Menurut Manajer Kampanye Pesisir dan Laut di Wahana Lingkungan Hidup Indonesia (Walhi) Parid Ridwanuddin, PP No 26/2023 diterbitkan pemerintah utamanya untuk melayani kebutuhan reklamasi. Kajian Walhi terhadap dokumen Rencana Zonasi Wilayah Pesisir dan Pulau-Pulau Kecil (RZWP3K) 28 provinsi menunjukkan, hingga 2040 akan ada 3,5 juta hektar lahan yang direklamasi di Indonesia.
Berdasarkan data Panel Lintas Pemerintah untuk Perubahan Iklim (The Intergovernmental Panel on Climate Change/IPCC), setiap tahun muka air laut naik 0,8 meter-1 meter akibat krisis iklim. Parid khawatir, di tengah kondisi itu, eksploitasi pasir laut secara besar-besaran bakal mempercepat tenggelamnya pulau-pulau kecil di Indonesia.
”Presiden sering mengatakan di forum internasional bahwa Indonesia punya komitmen untuk menciptakan laut yang sehat dengan terus memperluas wilayah konservasi. Namun, kebijakan yang dikeluarkan, seperti soal tambang pasir laut, ini membuktikan komitmen pemerintah menjaga lingkungan laut yang sehat hanya retorika di atas mimbar,” ujar Parid, Minggu (28/5/2023).
Warga berwisata di Pantai Tanjung Pinggir, Batam, Kepulauan Riau, Minggu (28/5/2023). Di lokasi itu, gedung-gedung pencakar langit Singapura tampak dari kejauhan.
Sanksi tegas
Sebelum ekspor pasir laut dihentikan pada 2002, banyak pengusaha merekayasa data volume ekspor pasir laut.

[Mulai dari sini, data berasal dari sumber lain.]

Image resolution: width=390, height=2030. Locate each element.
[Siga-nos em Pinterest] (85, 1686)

Tujuannya agar bisa mengekspor atau menjual sebanyak mungkin pasir laut berapa pun harganya tanpa memperhatikan dampak bagi lingkungan. Akibatnya, Indonesia rugi sekitar 540 juta dollar Singapura atau Rp 2,7 triliun per tahun (Kompas, 7/3/2002).

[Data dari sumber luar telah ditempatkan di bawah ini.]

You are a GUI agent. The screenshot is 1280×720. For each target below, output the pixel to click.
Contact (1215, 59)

Pengerukan pasir secara besar-besaran untuk diekspor ke Singapura juga hampir membuat Pulau Nipa di Batam tenggelam karena abrasi. Padahal, pulau itu menjadi salah satu tolok ukur perbatasan Indonesia dengan Singapura.
Ketua Komisi II DPRD Kepri Wahyu Wahyudin menyesalkan PP No 26/2023 hanya mengatur sanksi administrasi kepada pelanggar. Tanpa sanksi tegas, rekayasa volume ekspor pasir dan tenggelamnya pulau kecil akibat abrasi yang terjadi pada awal 2000-an bisa terulang lagi.
”Harus ada hukuman pidana bagi pengusaha yang melanggar, dan upaya pemulihan lingkungan pascatambang juga harus jelas. Kalau dua hal itu tidak ada, semua balik seperti zaman dulu lagi, lingkungan rusak dan nelayan merana,” kata Wahyu.
Kepala Dinas Energi dan Sumber Daya Mineral Kepri Muhammad Darwin mengatakan, Pemerintah Provinsi Kepri masih mempelajari PP No 26/2023 mengenai seberapa besar pengelolaan hasil sedimentasi laut bakal menambah pemasukan daerah. Pemprov Kepri masih menunggu peraturan turunan dari PP No 26/2023 mengenai kewenangan daerah dalam hal pemberian izin pengelolaan hasil sedimentasi laut.
”Untuk saat ini, yang kami tahu soal pengelolaan sedimentasi laut ini kewenangannya lebih banyak di Kementerian Kelautan dan Perikanan. Gubernur hanya sebatas mengeluarkan izin pengangkutan dan penjualan yang sifatnya mandatori,” ucap Darwin.